[Material for this task — start]
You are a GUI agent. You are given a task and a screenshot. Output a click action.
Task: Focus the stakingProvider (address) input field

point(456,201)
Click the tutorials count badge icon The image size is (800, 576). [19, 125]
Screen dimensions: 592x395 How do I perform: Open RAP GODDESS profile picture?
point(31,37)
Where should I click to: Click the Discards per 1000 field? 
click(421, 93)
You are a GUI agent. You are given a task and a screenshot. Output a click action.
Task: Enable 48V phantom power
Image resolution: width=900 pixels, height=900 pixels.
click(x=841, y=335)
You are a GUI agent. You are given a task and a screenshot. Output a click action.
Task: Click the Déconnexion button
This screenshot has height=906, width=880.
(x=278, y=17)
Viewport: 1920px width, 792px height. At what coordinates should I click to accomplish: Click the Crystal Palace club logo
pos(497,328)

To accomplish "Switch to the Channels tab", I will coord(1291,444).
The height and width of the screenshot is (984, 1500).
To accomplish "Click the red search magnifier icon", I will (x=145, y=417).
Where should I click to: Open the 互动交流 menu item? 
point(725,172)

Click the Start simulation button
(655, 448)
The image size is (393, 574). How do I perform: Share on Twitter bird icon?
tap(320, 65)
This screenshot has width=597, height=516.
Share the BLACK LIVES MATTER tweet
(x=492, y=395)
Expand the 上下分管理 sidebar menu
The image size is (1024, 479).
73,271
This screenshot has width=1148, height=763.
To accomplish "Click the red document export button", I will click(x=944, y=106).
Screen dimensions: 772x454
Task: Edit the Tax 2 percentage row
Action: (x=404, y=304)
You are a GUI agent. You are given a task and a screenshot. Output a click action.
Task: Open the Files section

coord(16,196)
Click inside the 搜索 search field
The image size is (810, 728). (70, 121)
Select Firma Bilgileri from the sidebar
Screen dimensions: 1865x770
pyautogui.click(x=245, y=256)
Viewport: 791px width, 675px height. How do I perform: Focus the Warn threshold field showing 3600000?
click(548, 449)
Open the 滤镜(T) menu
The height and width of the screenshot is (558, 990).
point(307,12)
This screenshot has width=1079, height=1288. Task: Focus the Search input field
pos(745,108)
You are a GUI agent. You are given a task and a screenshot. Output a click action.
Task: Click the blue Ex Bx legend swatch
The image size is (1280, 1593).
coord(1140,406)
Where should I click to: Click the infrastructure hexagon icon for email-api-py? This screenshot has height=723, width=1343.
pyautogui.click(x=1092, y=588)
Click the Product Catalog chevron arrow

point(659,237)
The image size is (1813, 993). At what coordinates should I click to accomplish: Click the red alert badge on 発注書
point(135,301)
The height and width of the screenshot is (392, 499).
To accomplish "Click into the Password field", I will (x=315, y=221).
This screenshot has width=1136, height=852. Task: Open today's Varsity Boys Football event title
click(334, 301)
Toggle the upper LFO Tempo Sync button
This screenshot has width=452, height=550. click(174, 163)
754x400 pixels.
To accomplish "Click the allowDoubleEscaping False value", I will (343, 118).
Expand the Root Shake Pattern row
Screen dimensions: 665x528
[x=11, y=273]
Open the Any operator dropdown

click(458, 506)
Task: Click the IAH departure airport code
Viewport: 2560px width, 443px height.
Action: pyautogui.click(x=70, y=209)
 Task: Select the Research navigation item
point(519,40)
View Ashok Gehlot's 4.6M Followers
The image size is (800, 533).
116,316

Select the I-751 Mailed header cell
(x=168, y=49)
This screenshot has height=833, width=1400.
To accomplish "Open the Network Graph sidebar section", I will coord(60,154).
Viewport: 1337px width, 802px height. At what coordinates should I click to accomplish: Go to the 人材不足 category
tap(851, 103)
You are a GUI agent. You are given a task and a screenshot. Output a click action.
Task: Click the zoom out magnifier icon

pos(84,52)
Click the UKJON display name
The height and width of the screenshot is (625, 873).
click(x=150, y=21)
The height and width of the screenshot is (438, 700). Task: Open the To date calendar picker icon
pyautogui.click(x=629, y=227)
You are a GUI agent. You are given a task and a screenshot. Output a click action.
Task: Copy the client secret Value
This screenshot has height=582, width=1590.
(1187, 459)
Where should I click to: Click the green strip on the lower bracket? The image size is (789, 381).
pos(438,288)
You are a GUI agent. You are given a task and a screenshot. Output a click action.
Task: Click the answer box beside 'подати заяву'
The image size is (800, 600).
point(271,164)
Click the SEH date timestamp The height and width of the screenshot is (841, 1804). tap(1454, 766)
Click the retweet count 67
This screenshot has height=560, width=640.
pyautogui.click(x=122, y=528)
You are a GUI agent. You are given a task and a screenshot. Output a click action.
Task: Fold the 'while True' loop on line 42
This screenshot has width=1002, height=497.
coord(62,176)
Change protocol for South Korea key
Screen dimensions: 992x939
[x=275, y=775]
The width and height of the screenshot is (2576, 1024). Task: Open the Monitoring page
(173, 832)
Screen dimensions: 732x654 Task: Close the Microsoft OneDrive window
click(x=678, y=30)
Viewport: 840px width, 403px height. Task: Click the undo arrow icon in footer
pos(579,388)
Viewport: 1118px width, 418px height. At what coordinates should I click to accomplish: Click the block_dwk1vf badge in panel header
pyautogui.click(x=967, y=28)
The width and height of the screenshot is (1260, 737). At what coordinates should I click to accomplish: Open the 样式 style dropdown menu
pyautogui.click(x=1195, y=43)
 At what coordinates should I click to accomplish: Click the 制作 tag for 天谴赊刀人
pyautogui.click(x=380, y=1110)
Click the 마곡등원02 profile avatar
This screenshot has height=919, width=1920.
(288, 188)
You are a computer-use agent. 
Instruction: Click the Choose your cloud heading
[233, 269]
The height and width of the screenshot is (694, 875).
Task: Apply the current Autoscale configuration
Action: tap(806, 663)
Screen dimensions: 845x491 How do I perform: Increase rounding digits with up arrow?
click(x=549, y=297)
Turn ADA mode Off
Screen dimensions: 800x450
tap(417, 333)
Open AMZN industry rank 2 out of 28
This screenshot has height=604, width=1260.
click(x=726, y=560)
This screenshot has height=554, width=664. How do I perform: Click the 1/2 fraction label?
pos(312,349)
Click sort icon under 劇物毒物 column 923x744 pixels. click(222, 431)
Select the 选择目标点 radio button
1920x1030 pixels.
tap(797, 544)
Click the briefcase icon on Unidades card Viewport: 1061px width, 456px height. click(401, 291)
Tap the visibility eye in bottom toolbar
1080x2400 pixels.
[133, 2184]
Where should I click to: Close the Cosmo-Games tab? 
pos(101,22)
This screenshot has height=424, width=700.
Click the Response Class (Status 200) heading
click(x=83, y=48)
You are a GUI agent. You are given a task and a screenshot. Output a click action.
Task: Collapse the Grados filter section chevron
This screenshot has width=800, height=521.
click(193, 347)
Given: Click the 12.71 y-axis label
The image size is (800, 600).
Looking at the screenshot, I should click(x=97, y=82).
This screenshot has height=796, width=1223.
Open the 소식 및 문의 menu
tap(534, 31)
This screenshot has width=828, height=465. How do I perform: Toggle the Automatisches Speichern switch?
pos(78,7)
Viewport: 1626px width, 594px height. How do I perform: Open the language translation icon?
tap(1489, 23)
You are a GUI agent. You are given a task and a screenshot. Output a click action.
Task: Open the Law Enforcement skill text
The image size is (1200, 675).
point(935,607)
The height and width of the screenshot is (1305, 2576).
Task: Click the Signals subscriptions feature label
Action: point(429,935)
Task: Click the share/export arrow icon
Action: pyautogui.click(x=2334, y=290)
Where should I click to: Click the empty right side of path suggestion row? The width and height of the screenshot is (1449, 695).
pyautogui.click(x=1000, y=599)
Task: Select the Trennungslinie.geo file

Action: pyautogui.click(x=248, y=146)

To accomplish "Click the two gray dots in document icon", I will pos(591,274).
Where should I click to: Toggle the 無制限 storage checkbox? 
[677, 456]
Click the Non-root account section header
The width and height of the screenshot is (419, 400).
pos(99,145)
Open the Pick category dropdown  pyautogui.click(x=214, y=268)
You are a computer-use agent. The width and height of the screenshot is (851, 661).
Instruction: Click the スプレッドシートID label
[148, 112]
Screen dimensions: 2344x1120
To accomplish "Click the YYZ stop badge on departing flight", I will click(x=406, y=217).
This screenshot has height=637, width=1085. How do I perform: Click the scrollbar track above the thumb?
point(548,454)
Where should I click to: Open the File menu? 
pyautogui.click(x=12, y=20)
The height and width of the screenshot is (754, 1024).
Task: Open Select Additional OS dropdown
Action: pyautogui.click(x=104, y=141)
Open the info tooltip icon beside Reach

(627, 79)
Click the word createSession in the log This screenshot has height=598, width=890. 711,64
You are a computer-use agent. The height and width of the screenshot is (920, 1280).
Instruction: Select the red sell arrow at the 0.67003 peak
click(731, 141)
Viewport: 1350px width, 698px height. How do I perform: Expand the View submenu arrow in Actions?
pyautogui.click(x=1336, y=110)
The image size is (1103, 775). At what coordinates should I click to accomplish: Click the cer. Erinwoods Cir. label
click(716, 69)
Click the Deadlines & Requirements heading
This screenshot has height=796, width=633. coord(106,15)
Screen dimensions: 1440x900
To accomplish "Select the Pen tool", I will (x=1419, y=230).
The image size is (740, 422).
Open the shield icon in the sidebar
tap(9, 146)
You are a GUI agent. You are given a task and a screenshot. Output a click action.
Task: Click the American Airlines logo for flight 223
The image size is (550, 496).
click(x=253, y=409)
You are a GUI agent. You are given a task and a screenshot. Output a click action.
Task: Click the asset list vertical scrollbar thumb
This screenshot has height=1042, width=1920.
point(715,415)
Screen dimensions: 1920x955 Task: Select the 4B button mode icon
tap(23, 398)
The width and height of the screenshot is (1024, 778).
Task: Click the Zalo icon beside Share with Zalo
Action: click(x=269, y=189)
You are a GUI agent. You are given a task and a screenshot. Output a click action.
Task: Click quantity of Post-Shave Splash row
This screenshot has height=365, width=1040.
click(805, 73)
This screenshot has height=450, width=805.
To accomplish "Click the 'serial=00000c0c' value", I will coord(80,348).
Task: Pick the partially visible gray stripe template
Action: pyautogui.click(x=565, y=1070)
[Material for this task — finish]
▶ **What is being asked**
Your reply should be a verbatim retyping of the lines from the one that holds "Task: Click quantity of Post-Shave Splash row" through the last line of the entries.

▶ **Response to this task**
Task: Click quantity of Post-Shave Splash row
This screenshot has height=365, width=1040.
click(805, 73)
This screenshot has height=450, width=805.
To accomplish "Click the 'serial=00000c0c' value", I will coord(80,348).
Task: Pick the partially visible gray stripe template
Action: pyautogui.click(x=565, y=1070)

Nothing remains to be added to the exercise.